DIRECTION → Convert the data below into a two-column CSV with the headers text and answer, one row per entry, with each field quoted and any line breaks replaced by spaces. Omit the pictures.

Some data →
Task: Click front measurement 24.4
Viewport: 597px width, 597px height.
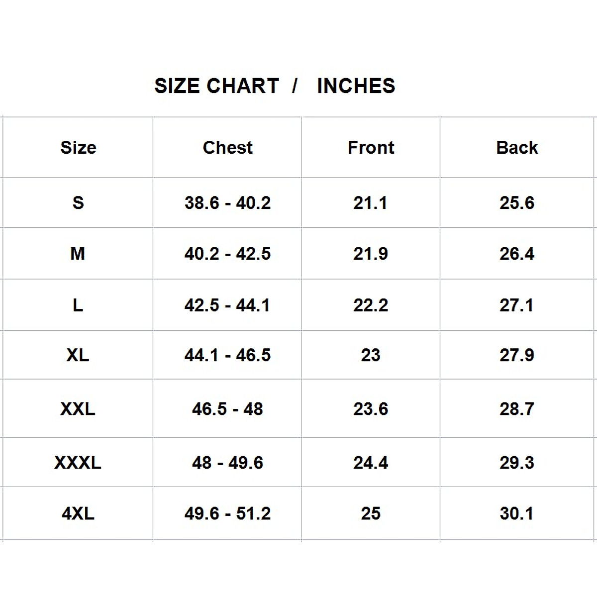Action: coord(371,463)
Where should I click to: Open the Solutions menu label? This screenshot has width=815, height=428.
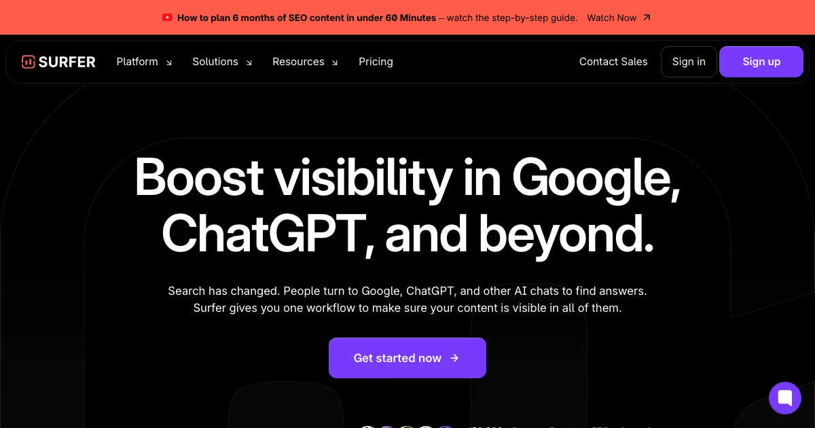215,62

WORKED SOLUTION →
text,answer
"Task: Click front measurement 24.4 Viewport: 597px width, 597px height.","Action: coord(371,463)"
"Where should I click to: Open the Solutions menu label? This screenshot has width=815, height=428.","215,62"